§ Data records:
*** Begin section ***
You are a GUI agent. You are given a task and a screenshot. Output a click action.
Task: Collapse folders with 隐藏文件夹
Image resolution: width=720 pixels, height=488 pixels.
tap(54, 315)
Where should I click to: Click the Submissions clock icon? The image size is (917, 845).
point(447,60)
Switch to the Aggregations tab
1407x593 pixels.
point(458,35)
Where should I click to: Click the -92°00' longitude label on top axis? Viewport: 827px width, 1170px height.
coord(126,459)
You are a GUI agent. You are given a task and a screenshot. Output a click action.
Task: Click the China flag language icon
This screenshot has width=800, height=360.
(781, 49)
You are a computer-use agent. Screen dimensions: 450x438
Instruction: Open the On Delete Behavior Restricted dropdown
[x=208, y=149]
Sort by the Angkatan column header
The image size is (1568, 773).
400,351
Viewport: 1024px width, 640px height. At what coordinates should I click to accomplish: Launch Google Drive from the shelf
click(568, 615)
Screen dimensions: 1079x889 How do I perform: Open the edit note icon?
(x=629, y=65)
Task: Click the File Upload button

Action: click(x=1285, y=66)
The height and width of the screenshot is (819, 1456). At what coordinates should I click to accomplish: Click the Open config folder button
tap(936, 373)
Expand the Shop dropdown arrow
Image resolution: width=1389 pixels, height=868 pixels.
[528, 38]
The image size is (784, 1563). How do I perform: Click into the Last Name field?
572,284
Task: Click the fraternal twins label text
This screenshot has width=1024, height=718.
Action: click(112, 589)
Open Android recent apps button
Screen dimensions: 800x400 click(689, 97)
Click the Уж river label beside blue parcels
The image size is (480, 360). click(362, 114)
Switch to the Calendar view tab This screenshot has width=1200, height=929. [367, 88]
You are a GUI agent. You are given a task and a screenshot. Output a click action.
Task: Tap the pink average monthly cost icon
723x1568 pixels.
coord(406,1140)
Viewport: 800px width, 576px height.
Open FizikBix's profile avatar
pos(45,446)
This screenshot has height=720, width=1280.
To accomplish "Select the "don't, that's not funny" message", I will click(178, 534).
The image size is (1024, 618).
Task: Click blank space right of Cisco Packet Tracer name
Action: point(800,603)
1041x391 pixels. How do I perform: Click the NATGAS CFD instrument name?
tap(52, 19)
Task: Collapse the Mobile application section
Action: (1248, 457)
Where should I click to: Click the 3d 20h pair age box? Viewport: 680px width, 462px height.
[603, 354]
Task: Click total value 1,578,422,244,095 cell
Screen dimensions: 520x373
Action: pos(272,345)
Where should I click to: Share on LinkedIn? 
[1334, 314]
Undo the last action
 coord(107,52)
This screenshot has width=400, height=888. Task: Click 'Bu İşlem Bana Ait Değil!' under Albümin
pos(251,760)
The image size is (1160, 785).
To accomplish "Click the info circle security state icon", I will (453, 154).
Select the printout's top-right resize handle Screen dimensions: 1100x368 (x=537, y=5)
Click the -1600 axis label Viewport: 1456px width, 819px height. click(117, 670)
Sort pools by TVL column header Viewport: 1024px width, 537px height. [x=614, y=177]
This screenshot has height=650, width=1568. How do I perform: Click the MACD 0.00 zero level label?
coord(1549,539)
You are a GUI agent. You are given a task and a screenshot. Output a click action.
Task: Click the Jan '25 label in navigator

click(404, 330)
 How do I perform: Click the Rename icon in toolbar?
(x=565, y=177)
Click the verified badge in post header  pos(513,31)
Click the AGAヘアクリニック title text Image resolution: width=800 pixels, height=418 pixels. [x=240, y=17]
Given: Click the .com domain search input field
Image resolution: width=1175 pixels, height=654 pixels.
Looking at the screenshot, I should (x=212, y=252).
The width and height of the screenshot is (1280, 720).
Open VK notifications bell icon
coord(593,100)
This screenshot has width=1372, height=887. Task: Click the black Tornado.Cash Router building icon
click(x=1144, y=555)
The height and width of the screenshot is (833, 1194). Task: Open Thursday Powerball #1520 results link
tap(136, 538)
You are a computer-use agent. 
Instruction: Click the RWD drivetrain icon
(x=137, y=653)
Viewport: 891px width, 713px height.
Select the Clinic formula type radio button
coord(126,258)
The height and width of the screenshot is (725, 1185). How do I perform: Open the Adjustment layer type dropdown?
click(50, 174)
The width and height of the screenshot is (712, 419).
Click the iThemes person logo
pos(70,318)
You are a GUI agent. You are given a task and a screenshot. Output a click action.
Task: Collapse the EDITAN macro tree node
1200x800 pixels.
*** End section ***
§ Exercise: Counting only lines of the data above that hold "computer", report the total and nothing else.

§ Problem solution: 2